Ich weiß, der Kühler passt von der Höhe nicht rein, da bin ich aber auch schon am basteln 

Wäre für eine hilfreiche Antwort sehr dankbar 

LG, Der-Prediger


----------



## Toffelwurst (20. März 2014)

*AW: Passt eine Backplate (CPU Kühler) zwischen Gehäusewand und Unterseite Mainboard?*

Du hast ja zwischen der Rückseite des Gehäuses und dem Mainboard die Standoffs dazwischen. Die dürften eigl. das Mainboard genug anheben, damit die Backplate Platz findet, so dick sind die ja auch nicht. Grob geschätzt heben die Standoffs das Mainboard 4-5mm an und eine Backplate ist in der Regel nicht dicker als 2-3mm.

EDIT:

Es gibt im Handel auch noch längere Standoffs, falls es wirklich nicht passen sollte mit denen, die beim Gehäuse dabei waren.


----------



## keinnick (20. März 2014)

*AW: Passt eine Backplate (CPU Kühler) zwischen Gehäusewand und Unterseite Mainboard?*

Sehe ich auch so wie Toffelwurst.


----------



## Der-Prediger (20. März 2014)

*AW: Passt eine Backplate (CPU Kühler) zwischen Gehäusewand und Unterseite Mainboard?*

@Toffelwurst:

In meiner angehängten Grafik war ja zu sehen, dass es (ich nenne es mal) Erhebungen gibt, die mit Bohrungen versehen sind auf denen das MB liegt. Wenn ich dann dort noch Standoffs runtersetze, und dann an denen wo keine Erhebungen sind zwei Standoffs übereinander platziere, dann passt doch dieses I/O Panel (heißt das Teil so, welches hinten am Tower rausschaut, wo man sein LAN Kabel, Sound, USB etc anschließt?!?^^) nicht mehr? 

Danke aber erstmal für die hilfreiche Antwort!
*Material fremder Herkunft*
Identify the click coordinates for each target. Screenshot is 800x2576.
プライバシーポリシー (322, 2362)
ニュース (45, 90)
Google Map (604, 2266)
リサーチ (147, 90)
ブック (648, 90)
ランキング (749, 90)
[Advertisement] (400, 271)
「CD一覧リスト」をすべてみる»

Ihr meint also, dass es theoretisch so schon ausreichen müsste, mit den Erhebungen und den Standoffs (da, wo keine Erhebungen sind)?


----------



## Toffelwurst (20. März 2014)

*AW: Passt eine Backplate (CPU Kühler) zwischen Gehäusewand und Unterseite Mainboard?*

Jetzt wo du es sagst sieht das auch aus wie Erhebungen  hab beim drüberschauen eben gedacht das wär an der Stelle nur verstärkt oder sowas in die Richtung.
Du hast natürlich Recht, wenn du da noch Standoffs drauf haust passt das mit der I/O Blende nimmer. Du müsstest mal messen wie hoch die Erhebungen sind, evtl. ist das schon ausreichend. Und wenn es knapp wird, ist es nicht schlimm, wenn die Backplate hinten am Gehäuse aufliegt solange das Mainboard sich nicht sichtbar durchbiegt.


----------



## Der-Prediger (20. März 2014)

*AW: Passt eine Backplate (CPU Kühler) zwischen Gehäusewand und Unterseite Mainboard?*

Nachmessen gestaltet sich leider schwierig. Mit "Ich hab nen Sharkoon Rebel9 Value hier zu stehen" meinte ich, meine Freundin bei sich zu Hause  

Und bis ich da mal wieder bin vergehen noch zwei Wochen (50km Fahrtweg). Und sie wird ihn am Wochenende nicht herbringen können (Bahn). 
Traurige Konstellation. Und ihr die Verantwortung aufhalsen ein Mainboard auszubauen... NEEE NEEE, DU LASS MAL LIEBER  

Naja ich sehs mal so: Thema könnte geschlossen werden. Ich hab eine hinreichende Antwort bekommen. Wenns nicht drunter passen sollte, muss ich nochmal die Flex rausholen und dann schaff ich da dieses Backplate-Loch! - Falls es nicht passen sollte - versteht sich!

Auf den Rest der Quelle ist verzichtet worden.